First Flight Blog

After flying for almost 50 hours I am finally starting to blogging my flights, in “English”.

A little background of my flying lesson since this is my first blog. I have flown with Dave, Felix, Owen and Bob for about 50 hours, and is now preparing for my solo, which means I’m struggling on consistent good landings. While initially struggling on some maneuvers, I am fairly comfortable with slow flight, steep turns, and stalls now. I haven’t really managed ground references on s-turns and turn around a point, but having flown in the pattern at Caldwell so many times I at least have rectangular course set up here at KCDW. One more thing to note is when I started my training I flew piper only but starting April 2016 I switched to Cessna following Felix’s suggestion.

Alright let’s dive into today’s training with Bob.Today was a good day to fly. A little windy but a clear sky. As I said I’m practicing making good landings, we flew to K4N1 Greenwood Lake for our practice. Nice take-off and climb, we reached 2,500 ft. shortly. To remind myself in the future, I should hold 900 ft. before crossing high way I-80. No time to enjoy nice view of the Wanaque, I found Greenwood Lake common advisory frequency from my chart. After noting down the weather at Greenwood Lake, we decided that Runway 24 is favoring the wind and we were in a 45 degree entry to the pattern. During descending, I passed the pattern altitude 1,800 ft. by 200 ft. In an attempt to hold altitude I became slow, I was fumbling to add power to get back up but only found myself abeaming the number. As you can imagine, this approach was not smooth and accurate, so we went around even though we were not too far. The next time, Bob covered my airspeed indicator so that I can only judge my airspeed by attitude outside of the window used power setting at each leg to set the correct configuration. My downwind leg is always too close to the runway, so there isn’t much base leg for me to descend. For practice purposes we did not land, instead we low passed the runway and went around the pattern again and again.

To correct the mistake on downwind, we turned crosswind early while still climbing. This allowed me extra time in crosswind leg so when I turn to downwind I have enough space between the runway and me. In the end we made one landing at Greenwood Lake then headed back to Caldwell.

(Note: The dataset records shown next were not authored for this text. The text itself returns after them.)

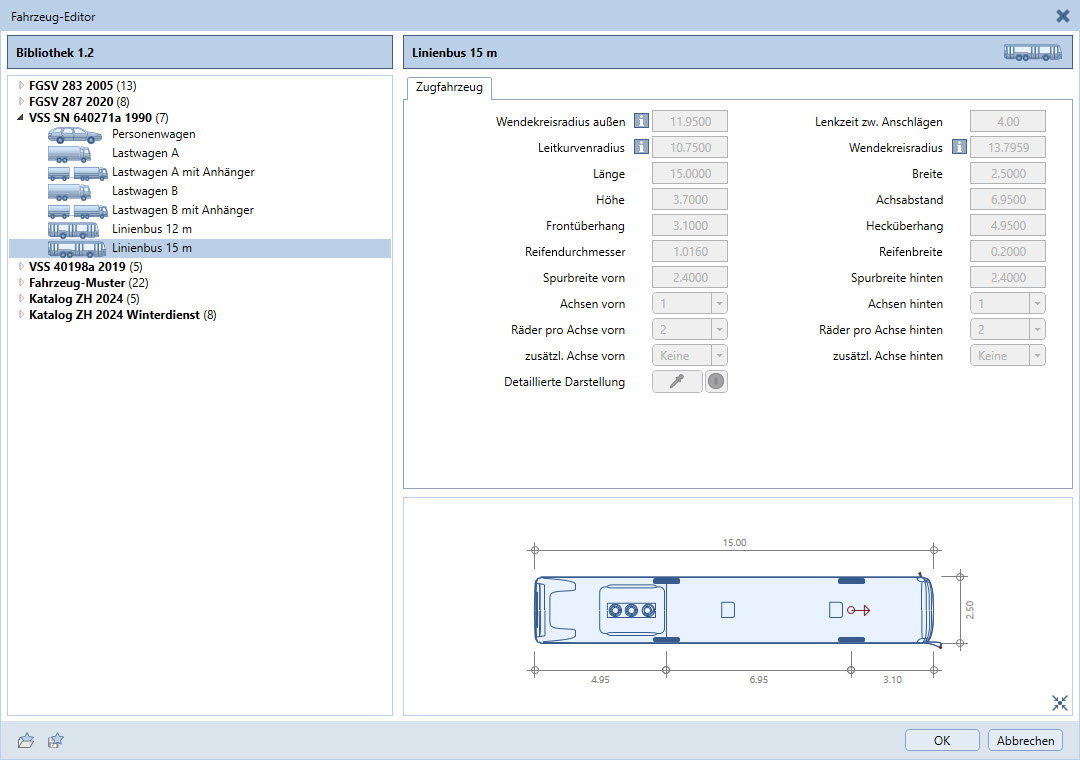Click the open favorites folder icon
1080x760 pixels.
(x=26, y=740)
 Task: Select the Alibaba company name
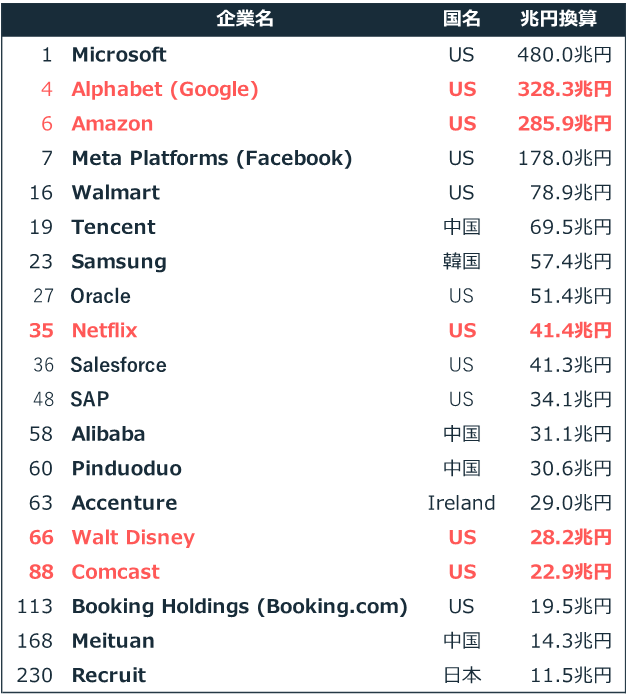tap(108, 434)
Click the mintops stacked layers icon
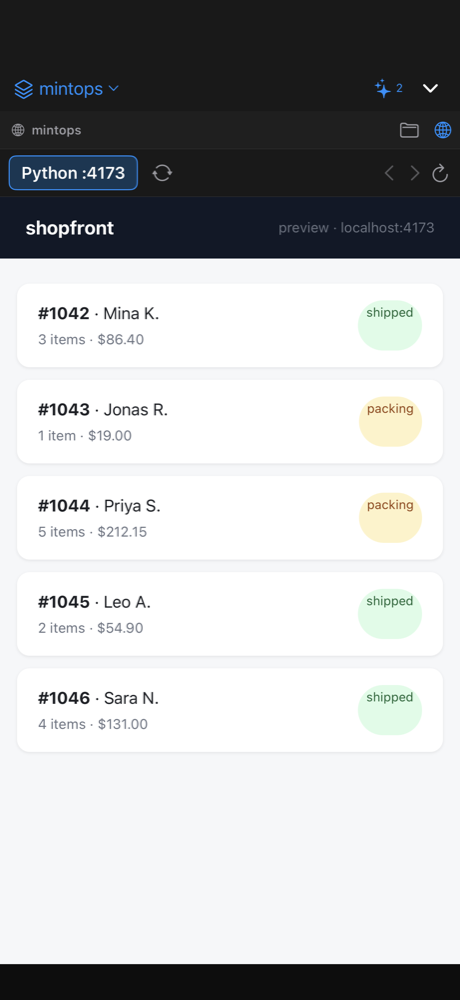The width and height of the screenshot is (460, 1000). point(24,89)
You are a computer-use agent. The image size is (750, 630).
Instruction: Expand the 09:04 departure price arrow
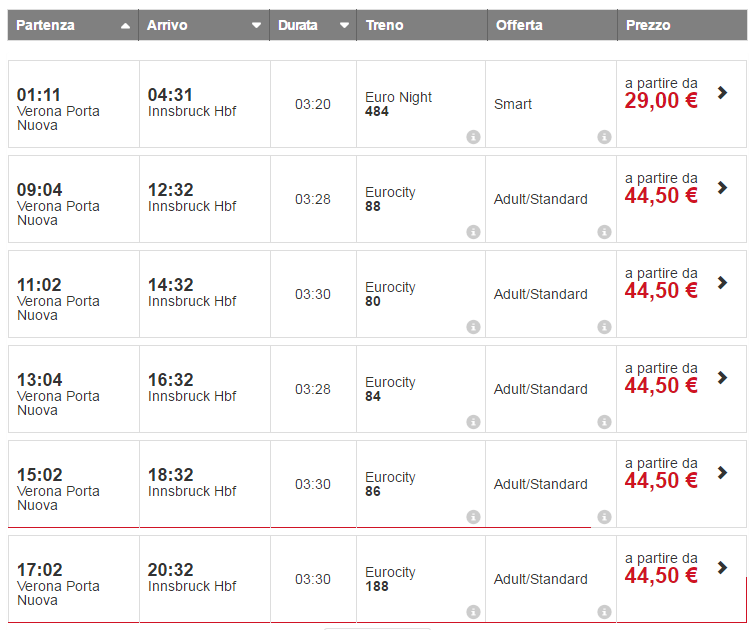(x=723, y=188)
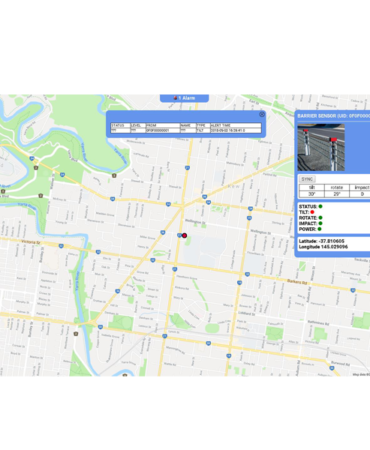Click the green IMPACT indicator dot
This screenshot has height=450, width=370.
(x=320, y=223)
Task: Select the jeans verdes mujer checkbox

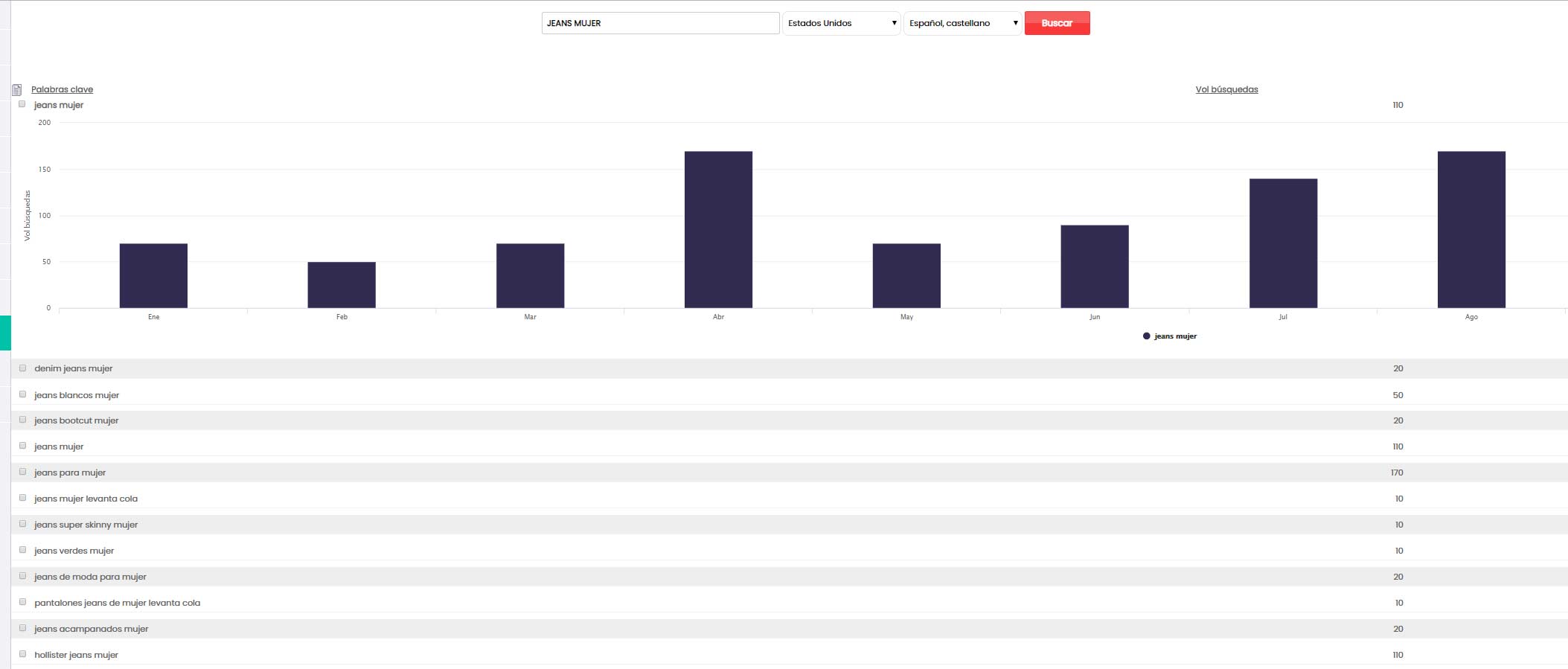Action: [x=22, y=550]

At Caldwell my descending was good. And when turning from base to final the airspeed was almost constant between 65 to 70 knots. Bob was giving me instructions to add or reduce power, and I was fighting the gusts by rudder controls. As we approached the runway I pulled my yolk too abruptly, without a transition from nose down to level. With enough air speed we did not stall and touched down on the main gear.